● Exercise
When the line containing "How do I perform: Click the Current" appears in the data below, begin copying there and stop only after the line containing "Given: Tick the offline_access scope checkbox".

** Opening Supplied material block **

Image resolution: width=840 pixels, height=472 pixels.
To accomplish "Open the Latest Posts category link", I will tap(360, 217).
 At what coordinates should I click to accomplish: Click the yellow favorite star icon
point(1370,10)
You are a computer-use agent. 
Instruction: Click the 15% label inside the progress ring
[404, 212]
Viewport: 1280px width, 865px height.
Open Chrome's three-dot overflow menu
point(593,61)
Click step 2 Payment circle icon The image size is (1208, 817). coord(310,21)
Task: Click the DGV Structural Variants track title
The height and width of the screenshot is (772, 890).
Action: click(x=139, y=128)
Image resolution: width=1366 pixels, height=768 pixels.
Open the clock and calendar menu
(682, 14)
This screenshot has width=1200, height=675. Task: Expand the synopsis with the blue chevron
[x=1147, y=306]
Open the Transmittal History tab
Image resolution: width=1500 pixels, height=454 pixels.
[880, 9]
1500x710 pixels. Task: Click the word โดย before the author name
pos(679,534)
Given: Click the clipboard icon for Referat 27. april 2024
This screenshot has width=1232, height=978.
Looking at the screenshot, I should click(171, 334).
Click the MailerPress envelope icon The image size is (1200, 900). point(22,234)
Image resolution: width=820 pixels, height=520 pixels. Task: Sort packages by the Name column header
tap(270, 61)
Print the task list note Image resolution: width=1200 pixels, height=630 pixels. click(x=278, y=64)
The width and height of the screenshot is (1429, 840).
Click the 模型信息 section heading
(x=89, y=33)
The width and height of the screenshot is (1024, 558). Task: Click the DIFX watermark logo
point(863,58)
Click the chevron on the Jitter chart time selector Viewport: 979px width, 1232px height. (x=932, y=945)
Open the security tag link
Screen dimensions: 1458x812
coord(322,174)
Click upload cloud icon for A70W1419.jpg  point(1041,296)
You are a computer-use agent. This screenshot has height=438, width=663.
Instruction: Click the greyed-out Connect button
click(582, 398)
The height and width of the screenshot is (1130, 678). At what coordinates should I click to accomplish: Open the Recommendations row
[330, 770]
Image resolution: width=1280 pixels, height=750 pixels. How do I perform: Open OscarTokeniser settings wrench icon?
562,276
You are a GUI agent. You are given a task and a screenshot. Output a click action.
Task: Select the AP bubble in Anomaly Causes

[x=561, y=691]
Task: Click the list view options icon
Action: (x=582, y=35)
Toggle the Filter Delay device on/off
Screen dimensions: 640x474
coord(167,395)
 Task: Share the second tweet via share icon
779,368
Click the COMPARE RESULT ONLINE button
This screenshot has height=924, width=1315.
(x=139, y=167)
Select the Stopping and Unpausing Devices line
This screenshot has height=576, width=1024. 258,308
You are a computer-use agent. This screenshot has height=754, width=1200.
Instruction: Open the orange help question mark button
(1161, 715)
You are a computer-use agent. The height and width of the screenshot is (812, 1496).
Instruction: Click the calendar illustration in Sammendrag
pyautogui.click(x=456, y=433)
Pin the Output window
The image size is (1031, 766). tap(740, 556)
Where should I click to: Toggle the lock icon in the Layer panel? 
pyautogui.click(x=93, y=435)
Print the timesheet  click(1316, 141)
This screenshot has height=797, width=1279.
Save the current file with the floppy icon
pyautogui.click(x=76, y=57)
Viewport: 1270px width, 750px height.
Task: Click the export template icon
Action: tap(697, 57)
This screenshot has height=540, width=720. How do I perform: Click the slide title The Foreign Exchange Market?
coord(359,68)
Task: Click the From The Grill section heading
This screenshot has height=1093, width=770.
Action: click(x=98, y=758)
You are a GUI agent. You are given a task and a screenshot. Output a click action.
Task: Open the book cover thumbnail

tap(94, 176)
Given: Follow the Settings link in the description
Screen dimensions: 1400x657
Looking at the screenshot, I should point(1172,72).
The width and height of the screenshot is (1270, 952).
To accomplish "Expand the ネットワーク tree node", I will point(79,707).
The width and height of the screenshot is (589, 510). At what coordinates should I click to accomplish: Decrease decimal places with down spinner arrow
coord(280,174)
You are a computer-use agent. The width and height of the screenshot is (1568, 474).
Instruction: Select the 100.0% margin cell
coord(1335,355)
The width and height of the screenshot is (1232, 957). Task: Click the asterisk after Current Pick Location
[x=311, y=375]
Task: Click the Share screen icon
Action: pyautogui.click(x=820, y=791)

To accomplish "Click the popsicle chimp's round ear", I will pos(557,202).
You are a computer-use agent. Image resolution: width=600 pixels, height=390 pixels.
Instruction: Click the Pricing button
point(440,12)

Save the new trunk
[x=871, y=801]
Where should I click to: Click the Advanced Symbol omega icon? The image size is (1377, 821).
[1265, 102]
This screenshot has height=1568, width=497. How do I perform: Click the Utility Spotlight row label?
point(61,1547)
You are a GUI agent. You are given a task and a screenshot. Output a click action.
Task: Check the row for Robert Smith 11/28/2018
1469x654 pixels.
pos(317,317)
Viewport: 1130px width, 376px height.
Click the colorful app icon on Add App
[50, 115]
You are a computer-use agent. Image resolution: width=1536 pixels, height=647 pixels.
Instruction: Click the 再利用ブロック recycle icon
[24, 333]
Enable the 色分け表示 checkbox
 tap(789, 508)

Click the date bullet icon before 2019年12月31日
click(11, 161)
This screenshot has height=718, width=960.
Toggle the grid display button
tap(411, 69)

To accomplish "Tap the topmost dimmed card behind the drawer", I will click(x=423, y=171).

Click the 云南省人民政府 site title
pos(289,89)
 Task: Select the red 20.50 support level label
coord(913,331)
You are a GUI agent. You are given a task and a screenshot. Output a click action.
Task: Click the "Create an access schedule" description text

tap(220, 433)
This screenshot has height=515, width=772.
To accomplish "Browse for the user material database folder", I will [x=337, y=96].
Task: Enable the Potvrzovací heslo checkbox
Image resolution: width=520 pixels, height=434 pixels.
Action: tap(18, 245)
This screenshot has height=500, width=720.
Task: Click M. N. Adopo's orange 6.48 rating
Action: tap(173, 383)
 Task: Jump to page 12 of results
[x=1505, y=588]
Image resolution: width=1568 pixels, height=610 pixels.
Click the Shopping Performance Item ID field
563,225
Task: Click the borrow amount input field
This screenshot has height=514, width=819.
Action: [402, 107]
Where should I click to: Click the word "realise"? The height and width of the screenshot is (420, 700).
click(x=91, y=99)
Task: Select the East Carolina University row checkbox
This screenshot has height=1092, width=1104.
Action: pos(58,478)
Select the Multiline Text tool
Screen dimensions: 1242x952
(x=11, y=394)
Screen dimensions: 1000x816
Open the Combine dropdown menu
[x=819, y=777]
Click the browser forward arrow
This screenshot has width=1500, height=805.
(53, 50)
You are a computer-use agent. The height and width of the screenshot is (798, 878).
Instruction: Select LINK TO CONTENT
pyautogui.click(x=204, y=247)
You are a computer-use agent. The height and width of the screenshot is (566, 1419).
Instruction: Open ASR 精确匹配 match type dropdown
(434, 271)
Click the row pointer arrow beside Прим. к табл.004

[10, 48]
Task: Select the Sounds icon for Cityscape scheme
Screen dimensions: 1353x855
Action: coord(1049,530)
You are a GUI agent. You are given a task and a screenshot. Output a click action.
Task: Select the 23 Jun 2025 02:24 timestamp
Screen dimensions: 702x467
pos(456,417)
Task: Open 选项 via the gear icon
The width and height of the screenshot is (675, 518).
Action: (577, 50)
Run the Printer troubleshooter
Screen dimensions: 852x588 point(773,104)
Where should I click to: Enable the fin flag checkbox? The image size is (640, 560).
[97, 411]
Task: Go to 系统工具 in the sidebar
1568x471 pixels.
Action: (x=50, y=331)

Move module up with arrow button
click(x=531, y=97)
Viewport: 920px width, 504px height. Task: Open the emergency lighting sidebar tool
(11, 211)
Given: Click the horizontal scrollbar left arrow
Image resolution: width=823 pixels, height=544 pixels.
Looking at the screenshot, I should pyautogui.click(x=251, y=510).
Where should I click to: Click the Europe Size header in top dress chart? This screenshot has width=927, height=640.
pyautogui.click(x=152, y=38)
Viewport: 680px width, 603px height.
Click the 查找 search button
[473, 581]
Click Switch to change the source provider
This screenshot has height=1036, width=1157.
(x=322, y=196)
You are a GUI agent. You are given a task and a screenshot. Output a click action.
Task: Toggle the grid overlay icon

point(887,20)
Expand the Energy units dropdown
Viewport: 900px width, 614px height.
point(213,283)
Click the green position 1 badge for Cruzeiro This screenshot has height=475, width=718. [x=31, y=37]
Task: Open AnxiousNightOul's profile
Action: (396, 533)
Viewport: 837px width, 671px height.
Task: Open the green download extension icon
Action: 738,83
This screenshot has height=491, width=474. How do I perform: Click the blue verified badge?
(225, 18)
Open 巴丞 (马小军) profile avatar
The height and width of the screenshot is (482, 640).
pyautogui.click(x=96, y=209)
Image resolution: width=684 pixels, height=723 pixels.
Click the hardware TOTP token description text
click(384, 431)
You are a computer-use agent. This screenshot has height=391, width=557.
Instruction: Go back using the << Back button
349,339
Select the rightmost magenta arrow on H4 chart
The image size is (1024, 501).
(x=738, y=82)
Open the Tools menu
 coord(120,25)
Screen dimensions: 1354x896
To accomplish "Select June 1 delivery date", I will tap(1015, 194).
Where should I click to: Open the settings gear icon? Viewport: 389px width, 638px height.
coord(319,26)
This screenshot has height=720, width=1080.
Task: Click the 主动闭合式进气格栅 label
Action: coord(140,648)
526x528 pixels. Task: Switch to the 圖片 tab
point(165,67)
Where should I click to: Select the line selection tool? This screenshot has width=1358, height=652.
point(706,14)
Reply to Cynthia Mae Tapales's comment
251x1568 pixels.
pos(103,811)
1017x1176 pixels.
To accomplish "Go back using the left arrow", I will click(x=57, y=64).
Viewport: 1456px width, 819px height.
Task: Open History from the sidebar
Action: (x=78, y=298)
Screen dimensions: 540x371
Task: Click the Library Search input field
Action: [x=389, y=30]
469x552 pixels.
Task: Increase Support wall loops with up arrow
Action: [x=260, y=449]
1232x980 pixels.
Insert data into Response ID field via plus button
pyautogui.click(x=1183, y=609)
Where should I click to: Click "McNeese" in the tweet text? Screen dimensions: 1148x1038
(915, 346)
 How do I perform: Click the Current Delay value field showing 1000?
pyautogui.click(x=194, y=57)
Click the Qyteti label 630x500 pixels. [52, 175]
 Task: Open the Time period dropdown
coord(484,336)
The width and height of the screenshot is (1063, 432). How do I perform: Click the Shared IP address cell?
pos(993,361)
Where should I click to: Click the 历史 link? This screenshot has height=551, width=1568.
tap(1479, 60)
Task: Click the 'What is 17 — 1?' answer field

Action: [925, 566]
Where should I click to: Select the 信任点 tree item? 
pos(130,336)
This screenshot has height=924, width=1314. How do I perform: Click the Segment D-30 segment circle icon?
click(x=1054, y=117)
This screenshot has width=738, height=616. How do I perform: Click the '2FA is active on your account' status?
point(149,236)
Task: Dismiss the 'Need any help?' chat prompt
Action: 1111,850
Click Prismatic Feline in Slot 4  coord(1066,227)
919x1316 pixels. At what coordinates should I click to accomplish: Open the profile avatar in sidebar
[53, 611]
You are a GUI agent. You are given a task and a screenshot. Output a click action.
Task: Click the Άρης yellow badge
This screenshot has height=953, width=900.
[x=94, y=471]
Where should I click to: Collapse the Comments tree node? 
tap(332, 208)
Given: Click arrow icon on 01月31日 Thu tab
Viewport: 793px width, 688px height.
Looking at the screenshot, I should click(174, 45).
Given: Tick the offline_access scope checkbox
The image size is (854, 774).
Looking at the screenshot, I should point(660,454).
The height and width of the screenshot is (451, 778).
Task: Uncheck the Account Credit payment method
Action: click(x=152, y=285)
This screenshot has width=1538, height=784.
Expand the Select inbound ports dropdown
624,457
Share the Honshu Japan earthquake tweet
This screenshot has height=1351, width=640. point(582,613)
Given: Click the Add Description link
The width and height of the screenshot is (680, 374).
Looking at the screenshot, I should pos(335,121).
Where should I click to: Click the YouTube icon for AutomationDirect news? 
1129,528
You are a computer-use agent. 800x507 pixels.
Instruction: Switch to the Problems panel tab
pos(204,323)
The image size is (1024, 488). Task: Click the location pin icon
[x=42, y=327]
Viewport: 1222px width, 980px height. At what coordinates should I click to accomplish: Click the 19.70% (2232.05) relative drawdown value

** Closing Supplied material block **

● Written solution
 How do I perform: Click the Current Delay value field showing 1000?
pyautogui.click(x=194, y=57)
Click the Qyteti label 630x500 pixels. [52, 175]
 Task: Open the Time period dropdown
coord(484,336)
The width and height of the screenshot is (1063, 432). How do I perform: Click the Shared IP address cell?
pos(993,361)
Where should I click to: Click the 历史 link? This screenshot has height=551, width=1568.
tap(1479, 60)
Task: Click the 'What is 17 — 1?' answer field

Action: [925, 566]
Where should I click to: Select the 信任点 tree item? 
pos(130,336)
This screenshot has height=924, width=1314. How do I perform: Click the Segment D-30 segment circle icon?
click(x=1054, y=117)
This screenshot has width=738, height=616. How do I perform: Click the '2FA is active on your account' status?
point(149,236)
Task: Dismiss the 'Need any help?' chat prompt
Action: 1111,850
Click Prismatic Feline in Slot 4  coord(1066,227)
919x1316 pixels. At what coordinates should I click to accomplish: Open the profile avatar in sidebar
[53, 611]
You are a GUI agent. You are given a task and a screenshot. Output a click action.
Task: Click the Άρης yellow badge
This screenshot has height=953, width=900.
[x=94, y=471]
Where should I click to: Collapse the Comments tree node? 
tap(332, 208)
Given: Click arrow icon on 01月31日 Thu tab
Viewport: 793px width, 688px height.
Looking at the screenshot, I should click(174, 45).
Given: Tick the offline_access scope checkbox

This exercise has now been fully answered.